◆ EXERCISE PROMPT ◆
Count the rows below that contain the string "each", and reply with that number alone.

◆ PROVIDED RECORDS ◆

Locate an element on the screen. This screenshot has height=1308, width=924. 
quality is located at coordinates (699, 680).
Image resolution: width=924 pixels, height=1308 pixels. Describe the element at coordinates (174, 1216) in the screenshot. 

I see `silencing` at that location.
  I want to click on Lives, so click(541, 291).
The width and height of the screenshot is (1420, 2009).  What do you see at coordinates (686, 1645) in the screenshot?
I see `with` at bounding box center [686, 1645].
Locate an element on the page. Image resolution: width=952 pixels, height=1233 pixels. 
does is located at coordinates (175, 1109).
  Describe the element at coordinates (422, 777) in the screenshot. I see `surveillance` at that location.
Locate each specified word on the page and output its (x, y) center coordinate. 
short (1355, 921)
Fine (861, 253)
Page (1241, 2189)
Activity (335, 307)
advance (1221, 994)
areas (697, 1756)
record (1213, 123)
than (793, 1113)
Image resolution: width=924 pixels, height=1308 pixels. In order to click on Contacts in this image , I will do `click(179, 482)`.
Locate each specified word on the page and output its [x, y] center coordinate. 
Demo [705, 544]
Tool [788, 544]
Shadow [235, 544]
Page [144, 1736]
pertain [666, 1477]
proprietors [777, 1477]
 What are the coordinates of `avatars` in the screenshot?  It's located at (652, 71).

◆ CORRECT OUTPUT ◆
2